REQUIREMENT: Pull every "sidebar" line out of the data below.

DATA SUPPLIED:
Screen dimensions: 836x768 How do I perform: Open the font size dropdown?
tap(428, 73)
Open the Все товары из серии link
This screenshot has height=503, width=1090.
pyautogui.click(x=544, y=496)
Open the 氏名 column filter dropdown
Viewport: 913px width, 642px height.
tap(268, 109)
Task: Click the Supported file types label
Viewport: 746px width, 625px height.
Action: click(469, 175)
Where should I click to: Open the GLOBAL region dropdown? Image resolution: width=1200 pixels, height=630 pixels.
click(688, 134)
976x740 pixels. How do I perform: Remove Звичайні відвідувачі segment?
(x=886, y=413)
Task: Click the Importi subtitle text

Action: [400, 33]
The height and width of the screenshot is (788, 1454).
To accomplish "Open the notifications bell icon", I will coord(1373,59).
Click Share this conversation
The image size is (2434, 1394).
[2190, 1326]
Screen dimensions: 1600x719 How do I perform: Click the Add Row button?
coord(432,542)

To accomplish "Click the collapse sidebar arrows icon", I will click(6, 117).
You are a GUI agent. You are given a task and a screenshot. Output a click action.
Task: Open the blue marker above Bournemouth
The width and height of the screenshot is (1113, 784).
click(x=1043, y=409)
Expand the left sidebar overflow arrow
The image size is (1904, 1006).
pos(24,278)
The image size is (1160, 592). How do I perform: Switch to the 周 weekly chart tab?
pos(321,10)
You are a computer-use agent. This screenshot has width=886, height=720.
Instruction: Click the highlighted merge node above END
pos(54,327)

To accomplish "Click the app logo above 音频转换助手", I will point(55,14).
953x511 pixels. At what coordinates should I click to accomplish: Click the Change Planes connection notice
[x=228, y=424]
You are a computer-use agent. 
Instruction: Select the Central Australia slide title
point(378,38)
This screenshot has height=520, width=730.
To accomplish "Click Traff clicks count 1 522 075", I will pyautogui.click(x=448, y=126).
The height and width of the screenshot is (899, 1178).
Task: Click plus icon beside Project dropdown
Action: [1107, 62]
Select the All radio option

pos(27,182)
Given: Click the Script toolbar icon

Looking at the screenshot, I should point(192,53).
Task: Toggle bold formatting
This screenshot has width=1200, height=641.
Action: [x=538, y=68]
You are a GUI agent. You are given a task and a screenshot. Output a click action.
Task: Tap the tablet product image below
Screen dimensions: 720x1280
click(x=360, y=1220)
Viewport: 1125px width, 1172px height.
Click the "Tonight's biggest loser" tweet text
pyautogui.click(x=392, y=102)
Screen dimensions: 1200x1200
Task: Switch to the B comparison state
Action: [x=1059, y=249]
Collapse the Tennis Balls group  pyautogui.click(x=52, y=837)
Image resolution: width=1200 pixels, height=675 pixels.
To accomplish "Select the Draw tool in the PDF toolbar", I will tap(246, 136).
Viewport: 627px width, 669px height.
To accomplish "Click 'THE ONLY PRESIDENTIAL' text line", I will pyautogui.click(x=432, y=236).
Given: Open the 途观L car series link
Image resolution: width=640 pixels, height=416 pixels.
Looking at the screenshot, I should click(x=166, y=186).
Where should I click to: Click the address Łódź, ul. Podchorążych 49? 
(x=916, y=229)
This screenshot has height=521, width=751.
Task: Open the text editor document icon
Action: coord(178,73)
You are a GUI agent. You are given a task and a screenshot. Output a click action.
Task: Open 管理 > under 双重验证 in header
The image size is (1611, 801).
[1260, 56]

SOLVED EXERCISE:
To accomplish "Click the collapse sidebar arrows icon", I will click(6, 117).
Expand the left sidebar overflow arrow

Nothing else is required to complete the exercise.